La guerre secrète de la CIA en Syrie : l’omerta de ses principaux architectes
En novembre 2014, il fut rapporté dans le Guardian que « les informations sur les armes qui étaient déjà clandestinement acheminées [par la CIA et ses partenaires] en Syrie avaient été dissimulées à la majeure partie du Congrès des États-Unis. [Le secrétaire d’État] John Kerry refusa de répondre aux questions sur les activités de la CIA dans ce conflit lorsqu’il fut interrogé par la Commission sénatoriale des Affaires étrangères (…) “Je déteste dire cela”, déclara-t-il, “mais je ne peux ni confirmer, ni démentir tout ce qui a été écrit sur ce sujet, et je ne peux parler de tout possible programme”. » Or, depuis 2012, de nombreux détails de cette opération fuitaient dans la presse américaine, et notamment le fait que les armes livrées à la rébellion anti-Assad par le Qatar et l’Arabie saoudite avec l’aide de la CIA équipaient principalement les djihadistes. On se rappellera en particulier d’un article du New York Times publié en octobre 2012, qui montra que l’administration Obama était informée de ce processus. En clair, le pouvoir exécutif américain aidait ses alliés du Golfe et leurs supplétifs djihadistes contre Bachar el-Assad, et décida l’année suivante d’impliquer directement la CIA dans cette campagne. Logiquement, une politique aussi dangereuse, toxique et illégale doit être protégée par un haut niveau de classification, ce qui rend plus difficile le contrôle parlementaire et la couverture médiatique de ces opérations – d’autant plus que leurs principaux architectes gardent le silence sur ces questions.

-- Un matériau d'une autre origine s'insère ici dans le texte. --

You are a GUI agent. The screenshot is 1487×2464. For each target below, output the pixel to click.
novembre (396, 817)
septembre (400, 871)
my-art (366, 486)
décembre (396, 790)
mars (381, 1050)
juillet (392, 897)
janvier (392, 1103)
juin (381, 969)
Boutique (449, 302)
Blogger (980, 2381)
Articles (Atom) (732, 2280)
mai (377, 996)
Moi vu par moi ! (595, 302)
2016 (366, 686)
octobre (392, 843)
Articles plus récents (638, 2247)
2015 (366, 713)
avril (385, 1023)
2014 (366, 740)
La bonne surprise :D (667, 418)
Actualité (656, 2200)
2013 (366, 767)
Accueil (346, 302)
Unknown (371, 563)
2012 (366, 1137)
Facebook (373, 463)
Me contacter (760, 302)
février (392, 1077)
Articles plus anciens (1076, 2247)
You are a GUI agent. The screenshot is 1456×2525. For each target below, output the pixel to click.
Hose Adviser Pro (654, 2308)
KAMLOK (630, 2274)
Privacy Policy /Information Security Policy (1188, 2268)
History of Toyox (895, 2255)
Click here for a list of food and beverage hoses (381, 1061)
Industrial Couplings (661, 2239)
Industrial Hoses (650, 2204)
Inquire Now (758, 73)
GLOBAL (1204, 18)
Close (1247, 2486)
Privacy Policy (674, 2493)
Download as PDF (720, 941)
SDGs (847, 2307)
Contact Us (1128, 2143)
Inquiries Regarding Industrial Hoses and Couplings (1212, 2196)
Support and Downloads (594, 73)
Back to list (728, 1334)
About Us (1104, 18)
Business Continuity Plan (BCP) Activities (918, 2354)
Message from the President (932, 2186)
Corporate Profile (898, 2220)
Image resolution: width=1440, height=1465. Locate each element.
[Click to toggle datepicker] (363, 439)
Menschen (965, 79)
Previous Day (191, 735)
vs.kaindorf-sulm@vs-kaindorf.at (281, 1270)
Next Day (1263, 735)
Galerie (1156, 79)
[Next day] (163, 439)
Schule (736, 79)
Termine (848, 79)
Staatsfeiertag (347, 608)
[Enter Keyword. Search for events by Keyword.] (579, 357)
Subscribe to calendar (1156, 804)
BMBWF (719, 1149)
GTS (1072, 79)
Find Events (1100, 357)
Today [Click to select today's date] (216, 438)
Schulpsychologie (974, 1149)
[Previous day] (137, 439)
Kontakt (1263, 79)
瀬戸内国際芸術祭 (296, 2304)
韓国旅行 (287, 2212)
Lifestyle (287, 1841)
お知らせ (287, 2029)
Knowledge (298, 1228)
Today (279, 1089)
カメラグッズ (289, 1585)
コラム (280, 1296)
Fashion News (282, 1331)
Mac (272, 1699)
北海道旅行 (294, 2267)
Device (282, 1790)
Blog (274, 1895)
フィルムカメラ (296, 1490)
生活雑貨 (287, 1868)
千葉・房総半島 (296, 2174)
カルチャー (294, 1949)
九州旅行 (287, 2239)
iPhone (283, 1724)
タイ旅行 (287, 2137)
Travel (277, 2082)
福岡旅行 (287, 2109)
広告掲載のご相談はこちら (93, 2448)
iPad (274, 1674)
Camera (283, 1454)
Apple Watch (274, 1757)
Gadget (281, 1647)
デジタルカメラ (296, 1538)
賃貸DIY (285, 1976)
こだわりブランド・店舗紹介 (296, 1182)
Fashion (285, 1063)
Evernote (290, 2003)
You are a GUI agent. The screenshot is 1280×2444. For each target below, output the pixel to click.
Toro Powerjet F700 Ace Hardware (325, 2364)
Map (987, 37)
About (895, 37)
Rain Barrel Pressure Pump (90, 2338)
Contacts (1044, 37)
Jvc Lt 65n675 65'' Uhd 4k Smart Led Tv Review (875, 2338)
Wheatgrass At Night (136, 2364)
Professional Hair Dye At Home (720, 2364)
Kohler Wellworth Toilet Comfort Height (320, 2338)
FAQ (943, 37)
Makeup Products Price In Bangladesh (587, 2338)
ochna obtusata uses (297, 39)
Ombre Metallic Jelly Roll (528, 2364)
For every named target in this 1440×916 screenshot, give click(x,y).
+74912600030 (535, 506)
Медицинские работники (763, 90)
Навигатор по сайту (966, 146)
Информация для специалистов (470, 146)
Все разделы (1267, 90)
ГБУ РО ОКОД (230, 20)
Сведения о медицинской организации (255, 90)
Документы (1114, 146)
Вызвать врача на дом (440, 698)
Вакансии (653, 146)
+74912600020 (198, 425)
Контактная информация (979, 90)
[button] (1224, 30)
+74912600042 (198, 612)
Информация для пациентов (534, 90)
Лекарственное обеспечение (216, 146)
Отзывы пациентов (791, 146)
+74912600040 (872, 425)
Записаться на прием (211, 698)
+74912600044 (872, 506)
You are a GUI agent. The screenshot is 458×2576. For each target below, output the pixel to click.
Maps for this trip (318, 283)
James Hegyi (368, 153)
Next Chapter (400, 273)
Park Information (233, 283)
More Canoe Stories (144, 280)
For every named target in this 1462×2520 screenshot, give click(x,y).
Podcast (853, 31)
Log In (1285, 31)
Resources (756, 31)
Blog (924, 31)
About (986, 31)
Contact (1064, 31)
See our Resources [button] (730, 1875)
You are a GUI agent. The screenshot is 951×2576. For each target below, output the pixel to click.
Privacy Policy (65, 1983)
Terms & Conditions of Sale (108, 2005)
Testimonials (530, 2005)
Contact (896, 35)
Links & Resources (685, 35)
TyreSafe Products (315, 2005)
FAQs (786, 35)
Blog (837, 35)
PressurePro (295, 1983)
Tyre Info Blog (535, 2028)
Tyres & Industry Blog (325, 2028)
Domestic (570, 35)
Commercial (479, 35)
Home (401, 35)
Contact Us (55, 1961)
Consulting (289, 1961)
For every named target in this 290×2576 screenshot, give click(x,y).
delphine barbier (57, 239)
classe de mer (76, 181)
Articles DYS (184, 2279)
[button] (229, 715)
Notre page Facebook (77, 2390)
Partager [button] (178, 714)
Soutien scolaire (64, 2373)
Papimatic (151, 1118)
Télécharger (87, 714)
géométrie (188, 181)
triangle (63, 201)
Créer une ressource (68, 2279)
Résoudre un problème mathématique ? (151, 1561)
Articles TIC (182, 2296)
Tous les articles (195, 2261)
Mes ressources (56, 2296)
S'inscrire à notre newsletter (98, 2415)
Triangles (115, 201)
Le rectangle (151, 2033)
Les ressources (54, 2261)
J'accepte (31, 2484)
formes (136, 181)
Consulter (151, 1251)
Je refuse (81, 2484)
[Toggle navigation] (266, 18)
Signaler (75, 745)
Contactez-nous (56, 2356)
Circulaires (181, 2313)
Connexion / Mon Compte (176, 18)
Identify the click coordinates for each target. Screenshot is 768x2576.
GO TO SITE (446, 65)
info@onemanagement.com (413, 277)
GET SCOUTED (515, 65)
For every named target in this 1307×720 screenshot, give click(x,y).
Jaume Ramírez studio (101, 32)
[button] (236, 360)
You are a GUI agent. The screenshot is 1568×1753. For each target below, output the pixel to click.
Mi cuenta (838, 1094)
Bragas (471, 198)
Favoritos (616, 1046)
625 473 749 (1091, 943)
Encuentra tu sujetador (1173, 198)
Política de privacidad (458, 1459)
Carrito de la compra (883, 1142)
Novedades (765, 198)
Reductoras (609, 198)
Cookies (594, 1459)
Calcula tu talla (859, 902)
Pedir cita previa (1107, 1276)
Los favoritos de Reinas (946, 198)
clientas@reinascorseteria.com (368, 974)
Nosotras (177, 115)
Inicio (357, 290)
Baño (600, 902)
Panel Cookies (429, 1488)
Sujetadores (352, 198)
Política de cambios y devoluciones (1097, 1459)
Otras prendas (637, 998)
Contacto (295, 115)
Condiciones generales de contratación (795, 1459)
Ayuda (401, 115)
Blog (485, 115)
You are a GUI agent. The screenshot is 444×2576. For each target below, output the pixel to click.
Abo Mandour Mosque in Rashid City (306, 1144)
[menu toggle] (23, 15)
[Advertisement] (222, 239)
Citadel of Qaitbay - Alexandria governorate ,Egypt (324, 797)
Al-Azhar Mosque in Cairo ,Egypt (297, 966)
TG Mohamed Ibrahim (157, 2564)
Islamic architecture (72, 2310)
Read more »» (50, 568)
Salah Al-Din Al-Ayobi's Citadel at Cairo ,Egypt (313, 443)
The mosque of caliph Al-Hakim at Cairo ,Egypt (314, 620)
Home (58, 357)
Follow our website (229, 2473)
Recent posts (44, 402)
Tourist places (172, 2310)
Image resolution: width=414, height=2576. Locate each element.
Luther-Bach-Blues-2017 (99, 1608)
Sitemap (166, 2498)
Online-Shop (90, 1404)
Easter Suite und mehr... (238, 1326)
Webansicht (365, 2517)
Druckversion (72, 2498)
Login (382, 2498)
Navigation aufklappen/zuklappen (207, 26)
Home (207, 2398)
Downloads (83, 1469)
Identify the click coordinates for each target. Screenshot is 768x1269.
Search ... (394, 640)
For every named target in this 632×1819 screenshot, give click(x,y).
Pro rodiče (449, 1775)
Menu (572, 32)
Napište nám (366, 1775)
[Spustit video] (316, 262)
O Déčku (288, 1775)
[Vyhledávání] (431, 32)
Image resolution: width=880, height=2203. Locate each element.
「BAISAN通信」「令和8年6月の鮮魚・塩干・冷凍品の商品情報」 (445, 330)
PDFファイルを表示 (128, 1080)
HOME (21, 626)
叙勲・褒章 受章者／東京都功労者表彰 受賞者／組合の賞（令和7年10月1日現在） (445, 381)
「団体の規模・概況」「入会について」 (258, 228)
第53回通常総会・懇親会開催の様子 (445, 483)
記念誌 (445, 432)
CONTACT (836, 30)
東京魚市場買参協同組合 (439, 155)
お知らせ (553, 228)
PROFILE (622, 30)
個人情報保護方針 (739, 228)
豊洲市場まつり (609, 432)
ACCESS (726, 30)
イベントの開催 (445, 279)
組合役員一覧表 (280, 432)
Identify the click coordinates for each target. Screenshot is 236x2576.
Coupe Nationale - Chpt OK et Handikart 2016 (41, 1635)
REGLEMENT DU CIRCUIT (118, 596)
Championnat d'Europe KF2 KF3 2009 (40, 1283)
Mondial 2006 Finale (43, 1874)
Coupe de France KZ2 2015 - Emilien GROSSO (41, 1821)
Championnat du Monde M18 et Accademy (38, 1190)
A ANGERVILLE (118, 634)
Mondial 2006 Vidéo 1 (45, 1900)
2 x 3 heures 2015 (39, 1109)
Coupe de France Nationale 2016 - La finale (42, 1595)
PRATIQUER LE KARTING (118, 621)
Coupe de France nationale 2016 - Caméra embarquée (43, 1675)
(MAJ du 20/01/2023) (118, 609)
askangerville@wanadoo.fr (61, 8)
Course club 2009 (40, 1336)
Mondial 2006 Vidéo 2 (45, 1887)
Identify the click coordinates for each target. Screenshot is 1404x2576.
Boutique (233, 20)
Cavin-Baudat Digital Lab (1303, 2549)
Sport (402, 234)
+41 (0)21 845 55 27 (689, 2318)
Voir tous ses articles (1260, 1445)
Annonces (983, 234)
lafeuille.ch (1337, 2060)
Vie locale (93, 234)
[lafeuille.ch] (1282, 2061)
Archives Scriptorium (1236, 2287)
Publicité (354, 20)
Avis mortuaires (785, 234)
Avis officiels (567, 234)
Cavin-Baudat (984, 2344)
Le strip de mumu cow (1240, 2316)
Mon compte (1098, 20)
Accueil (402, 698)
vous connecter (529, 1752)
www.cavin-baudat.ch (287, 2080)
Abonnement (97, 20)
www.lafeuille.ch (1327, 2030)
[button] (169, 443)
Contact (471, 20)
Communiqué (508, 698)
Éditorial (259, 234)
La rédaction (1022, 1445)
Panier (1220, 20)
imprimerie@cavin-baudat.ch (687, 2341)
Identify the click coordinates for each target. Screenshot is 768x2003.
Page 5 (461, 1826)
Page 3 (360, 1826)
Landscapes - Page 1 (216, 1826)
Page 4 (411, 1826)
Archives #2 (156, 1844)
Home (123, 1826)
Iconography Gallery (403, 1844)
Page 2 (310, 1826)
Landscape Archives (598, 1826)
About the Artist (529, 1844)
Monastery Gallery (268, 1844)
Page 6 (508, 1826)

Dans son autobiographie, l’ancien directeur de la CIA John Brennan écrivit qu’il n’était pas « en mesure d’aborder de nombreux aspects et détails importants de la politique américaine à l’égard de la Syrie sous l’administration Obama, car ils restent hautement confidentiels. » À l’aune des éléments précités, l’on peut comprendre pourquoi. Sachant qu’il a dirigé l’Agence entre mars 2013 et janvier 2017, et que le projet de renverser le Président syrien était « son bébé », il a systématiquement refusé de s’exprimer sur cette opération. En décembre 2016, quelques semaines avant son départ de la CIA, il déclara qu’il ne se prononcerait pas « sur ce que [l’Agence] pourrait faire ou ne pas faire » en Syrie. Son prédécesseur David Petraeus – qui ne dirigeait plus la CIA depuis sa démission en novembre 2012 –, refusa également de décrire cette campagne lors d’un entretien sur PBS en mai 2016 : « Vous savez, je ne peux parler de ce que j’aurais pu recommander [au Président Obama] lorsque j’étais directeur de la CIA, car si j’avais recommandé quelque chose [concernant la Syrie], cela aurait relevé du domaine de l’action clandestine, et nous ne faisons pas d’actions revendiquées. Donc c’est quelque chose dont je ne parlerai pas. »
Ancien numéro 2 de la DGSE – l’équivalent de la CIA en France –, le général Dominique Champtiaux explique que « l’action clandestine est au cœur de l’État régalien qu’elle place paradoxalement dans l’illégalité, induisant donc d’importants risques politiques. » Située dans la zone grise « entre diplomatie officielle et intervention militaire ouverte, elle vise des objectifs de sécurité nationale selon des modalités pratiques qui permettent de masquer l’identité réelle du commanditaire, préservant ainsi sa liberté de décision. » En d’autres termes, selon le général Champtiaux, les opérations clandestines sont illégales et sensibles au point de ne pas être assumées par leurs responsables, ce qui explique le silence de John Kerry, David Petraeus et John Brennan sur la campagne anti-Assad de la CIA. Outre ce haut niveau de confidentialité, qui offre au pouvoir exécutif une large capacité d’action, le problème majeur induit par ces opérations est l’absence de réel contrôle des autorités législatives sur ces activités. En effet, le Congrès n’a jamais utilisé pleinement ses prérogatives de supervision dans ce domaine, comme nous allons le constater.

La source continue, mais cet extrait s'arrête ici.